[Opening Selected text section]

Notes.
Hi all, Dan Hui back for another edition of The Prepared from an architect's point of view. This week's issue looks at how logistics is simultaneously pushing deeper into cities and outward to the remotest parts of Asia.
Distribution & Logistics.
- The Economist covers how the owner of a brothel created the world's largest industrial park, The Reno Tahoe Industrial Center, home to the Tesla Gigafactory and sites for Google and Wal-Mart.
- Airbus debuted its larger BelugaXL aircraft, for ferrying aircraft components between assembly facilities.
Making & Manufacturing.
Transportation.
- The New York City Economic Development Corporation released a study attributing a 5.6% decline in public transportation ridership to ride sharing, in addition to bikesharing, and new ferry services.
- A critical look at the Second Ave Subway ridership numbers a year and a half into the new service.
- NYTimes on how uncertainty about AVs have unsettled transit planning conversations.
- Behind the Koch brother's campaign to vote down transit projects around the country.
- NYC unveiled a $100M plan to develop maritime and rail infrastructure for freight. The plan is dubbed Freight NYC. Today, the majority of goods enter the city by truck.
- Hartford CT launched a new commuter rail line, and it exceeded passenger projections in its first week.
Food.
- Kroger bought a 5% stake in UK online grocer Ocado with plans to license their warehouse technology for grocery fulfillment centers in the US. While Amazon robots operate on the floor to move shelving around, Ocado robots seem to move in a zone just below the roof and traverse over a dense open top storage stack.

[Closing Selected text section]
[Opening Record extracts section]

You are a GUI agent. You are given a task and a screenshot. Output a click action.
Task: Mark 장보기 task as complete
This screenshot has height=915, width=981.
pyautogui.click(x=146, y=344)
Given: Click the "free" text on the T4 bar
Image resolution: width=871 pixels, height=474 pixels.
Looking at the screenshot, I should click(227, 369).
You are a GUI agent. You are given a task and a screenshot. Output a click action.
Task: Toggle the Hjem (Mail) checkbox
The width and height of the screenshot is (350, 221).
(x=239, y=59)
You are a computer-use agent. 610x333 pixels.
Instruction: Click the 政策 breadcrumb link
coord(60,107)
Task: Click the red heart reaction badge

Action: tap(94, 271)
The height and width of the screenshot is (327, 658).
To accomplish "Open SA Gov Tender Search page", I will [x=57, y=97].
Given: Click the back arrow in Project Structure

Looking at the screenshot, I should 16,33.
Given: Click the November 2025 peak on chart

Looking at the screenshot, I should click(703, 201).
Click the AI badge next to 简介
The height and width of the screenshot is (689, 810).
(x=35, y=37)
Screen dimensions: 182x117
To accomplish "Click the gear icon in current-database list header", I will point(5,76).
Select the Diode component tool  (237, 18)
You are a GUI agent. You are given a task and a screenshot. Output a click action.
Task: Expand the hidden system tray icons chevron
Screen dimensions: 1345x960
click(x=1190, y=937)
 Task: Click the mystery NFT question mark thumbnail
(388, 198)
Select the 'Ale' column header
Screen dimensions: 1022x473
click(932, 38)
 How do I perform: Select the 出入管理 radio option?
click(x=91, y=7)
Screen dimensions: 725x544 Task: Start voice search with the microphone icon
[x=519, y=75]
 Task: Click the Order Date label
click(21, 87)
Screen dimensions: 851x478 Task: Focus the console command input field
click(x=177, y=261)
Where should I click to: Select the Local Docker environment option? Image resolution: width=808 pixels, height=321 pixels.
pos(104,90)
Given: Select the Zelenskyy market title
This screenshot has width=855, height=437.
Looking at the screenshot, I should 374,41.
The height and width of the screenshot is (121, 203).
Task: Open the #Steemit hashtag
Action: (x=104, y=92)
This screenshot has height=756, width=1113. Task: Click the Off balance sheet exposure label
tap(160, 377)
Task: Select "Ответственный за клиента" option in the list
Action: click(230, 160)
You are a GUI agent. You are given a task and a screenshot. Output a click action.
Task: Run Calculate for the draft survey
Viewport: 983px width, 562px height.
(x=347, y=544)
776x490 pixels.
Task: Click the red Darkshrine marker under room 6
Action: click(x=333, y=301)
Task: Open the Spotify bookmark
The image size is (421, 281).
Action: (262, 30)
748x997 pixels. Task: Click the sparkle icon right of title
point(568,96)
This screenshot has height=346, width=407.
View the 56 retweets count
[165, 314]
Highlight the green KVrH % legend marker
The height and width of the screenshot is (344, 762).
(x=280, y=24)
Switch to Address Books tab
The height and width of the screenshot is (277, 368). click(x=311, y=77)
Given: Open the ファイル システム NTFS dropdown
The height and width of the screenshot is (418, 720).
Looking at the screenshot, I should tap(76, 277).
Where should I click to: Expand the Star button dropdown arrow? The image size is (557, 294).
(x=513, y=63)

[Closing Record extracts section]

### What needs to be done
In the newsletter notes, what name is given to New York City's plan to develop maritime and rail infrastructure for freight?

### Completed task
Freight NYC